* What the exercise asks *
Beginning with the line containing "Screenshot is 264x2576." and ending with the last line of the entries below, copy each line exactly and nothing else.

(Dataset)

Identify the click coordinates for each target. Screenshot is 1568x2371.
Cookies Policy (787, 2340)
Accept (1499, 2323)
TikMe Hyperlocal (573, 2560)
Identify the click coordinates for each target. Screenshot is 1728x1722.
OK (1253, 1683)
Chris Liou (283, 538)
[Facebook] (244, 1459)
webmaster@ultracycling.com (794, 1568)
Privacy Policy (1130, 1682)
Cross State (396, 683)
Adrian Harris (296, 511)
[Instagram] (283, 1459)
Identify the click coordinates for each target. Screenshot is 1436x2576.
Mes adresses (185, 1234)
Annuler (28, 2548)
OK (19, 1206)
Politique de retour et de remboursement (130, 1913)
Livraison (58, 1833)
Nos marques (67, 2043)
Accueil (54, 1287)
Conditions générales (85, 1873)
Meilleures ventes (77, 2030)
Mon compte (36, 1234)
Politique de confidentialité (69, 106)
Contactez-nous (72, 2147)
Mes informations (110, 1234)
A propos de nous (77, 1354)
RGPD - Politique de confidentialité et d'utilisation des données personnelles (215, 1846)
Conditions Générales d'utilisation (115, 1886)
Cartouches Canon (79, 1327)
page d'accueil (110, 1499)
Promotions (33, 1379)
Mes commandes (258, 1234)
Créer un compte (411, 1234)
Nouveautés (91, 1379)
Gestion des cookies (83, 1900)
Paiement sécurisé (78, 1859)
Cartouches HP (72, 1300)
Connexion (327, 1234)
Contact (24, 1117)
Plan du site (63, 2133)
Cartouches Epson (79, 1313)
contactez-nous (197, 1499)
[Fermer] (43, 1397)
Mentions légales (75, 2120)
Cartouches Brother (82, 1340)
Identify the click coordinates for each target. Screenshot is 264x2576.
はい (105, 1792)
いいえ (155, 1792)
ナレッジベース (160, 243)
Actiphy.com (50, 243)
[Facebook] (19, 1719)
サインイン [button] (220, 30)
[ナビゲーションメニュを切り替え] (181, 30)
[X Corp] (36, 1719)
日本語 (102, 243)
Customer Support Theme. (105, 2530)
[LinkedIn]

(End Dataset)

* Exercise answer *
Identify the click coordinates for each target. Screenshot is 264x2576.
はい (105, 1792)
いいえ (155, 1792)
ナレッジベース (160, 243)
Actiphy.com (50, 243)
[Facebook] (19, 1719)
サインイン [button] (220, 30)
[ナビゲーションメニュを切り替え] (181, 30)
[X Corp] (36, 1719)
日本語 (102, 243)
Customer Support Theme. (105, 2530)
[LinkedIn]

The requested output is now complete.